*** DATA TO EXAMINE

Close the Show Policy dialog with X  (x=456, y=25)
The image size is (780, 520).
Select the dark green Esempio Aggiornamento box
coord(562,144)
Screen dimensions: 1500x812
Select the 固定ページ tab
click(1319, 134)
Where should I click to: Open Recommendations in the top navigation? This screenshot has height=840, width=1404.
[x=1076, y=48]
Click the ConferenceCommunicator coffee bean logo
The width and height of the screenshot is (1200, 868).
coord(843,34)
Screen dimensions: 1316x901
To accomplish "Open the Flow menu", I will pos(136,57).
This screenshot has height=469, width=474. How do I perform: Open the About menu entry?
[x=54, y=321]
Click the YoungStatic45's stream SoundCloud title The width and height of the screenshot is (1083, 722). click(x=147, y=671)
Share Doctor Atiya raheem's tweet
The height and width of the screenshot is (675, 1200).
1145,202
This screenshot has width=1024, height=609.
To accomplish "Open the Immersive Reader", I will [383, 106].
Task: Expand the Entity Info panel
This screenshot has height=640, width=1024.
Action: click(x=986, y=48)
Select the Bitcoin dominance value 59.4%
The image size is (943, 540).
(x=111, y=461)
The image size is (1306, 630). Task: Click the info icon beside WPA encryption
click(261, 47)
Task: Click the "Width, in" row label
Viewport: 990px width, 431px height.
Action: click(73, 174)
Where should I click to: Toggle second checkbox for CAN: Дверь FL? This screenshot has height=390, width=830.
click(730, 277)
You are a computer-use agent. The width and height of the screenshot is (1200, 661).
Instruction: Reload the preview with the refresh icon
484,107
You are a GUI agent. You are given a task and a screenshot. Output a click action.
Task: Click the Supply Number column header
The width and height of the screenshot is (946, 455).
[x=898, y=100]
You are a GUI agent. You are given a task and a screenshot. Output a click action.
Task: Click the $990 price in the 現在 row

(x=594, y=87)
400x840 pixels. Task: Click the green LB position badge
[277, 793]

******

- [TO DO]:
The response should consist only of the lines running from the one that contains "Task: Click the $990 price in the 現在 row" through the end of the material, repeated exactly.

- [RESPONSE TO THIS TASK]:
Task: Click the $990 price in the 現在 row

(x=594, y=87)
400x840 pixels. Task: Click the green LB position badge
[277, 793]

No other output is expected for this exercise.